(PROVIDED INFORMATION)
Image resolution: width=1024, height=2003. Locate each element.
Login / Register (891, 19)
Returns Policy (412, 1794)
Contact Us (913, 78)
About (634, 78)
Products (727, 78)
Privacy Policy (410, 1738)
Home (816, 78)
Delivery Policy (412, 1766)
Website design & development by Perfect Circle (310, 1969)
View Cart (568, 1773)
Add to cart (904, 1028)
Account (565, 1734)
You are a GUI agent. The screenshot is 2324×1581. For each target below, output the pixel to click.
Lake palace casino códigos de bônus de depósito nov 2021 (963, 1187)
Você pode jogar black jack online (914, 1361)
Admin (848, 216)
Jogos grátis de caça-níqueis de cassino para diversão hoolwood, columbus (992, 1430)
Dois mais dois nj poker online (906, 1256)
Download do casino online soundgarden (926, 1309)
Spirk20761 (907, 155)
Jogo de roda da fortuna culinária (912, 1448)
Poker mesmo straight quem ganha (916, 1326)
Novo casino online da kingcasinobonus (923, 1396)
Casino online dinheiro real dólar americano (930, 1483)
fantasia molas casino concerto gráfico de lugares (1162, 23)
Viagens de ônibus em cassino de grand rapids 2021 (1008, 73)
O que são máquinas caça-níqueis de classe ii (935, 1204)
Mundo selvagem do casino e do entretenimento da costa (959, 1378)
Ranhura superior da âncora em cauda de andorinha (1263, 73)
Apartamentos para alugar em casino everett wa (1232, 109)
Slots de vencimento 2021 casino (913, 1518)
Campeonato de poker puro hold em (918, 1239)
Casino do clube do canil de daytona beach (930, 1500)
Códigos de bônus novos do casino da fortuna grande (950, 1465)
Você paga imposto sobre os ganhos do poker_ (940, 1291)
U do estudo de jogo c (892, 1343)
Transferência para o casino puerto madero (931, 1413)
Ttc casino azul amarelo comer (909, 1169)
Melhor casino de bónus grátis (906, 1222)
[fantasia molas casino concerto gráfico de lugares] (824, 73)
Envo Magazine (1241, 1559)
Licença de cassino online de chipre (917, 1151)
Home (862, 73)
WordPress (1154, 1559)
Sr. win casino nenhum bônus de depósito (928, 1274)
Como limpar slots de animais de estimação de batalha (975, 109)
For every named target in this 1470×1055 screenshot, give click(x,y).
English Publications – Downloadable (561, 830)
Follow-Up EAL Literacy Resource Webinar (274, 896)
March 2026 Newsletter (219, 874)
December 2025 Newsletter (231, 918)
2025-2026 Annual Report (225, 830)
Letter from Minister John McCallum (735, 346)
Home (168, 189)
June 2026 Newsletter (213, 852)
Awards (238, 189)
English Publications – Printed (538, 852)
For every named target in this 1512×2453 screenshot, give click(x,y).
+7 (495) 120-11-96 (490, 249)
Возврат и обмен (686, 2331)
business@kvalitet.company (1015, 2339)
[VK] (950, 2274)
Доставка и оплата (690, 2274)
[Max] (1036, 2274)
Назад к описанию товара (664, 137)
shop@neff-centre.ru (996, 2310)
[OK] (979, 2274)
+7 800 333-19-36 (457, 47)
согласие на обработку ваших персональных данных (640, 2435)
(End PROVIDED INFORMATION)
* [WORK TASK]: The line with "shop@neff-centre.ru (996, 2310)" marks where to start. Transcribe from there through the final line of the records, exactly and with nothing added.

* [YOUR RESPONSE]:
shop@neff-centre.ru (996, 2310)
[OK] (979, 2274)
+7 800 333-19-36 (457, 47)
согласие на обработку ваших персональных данных (640, 2435)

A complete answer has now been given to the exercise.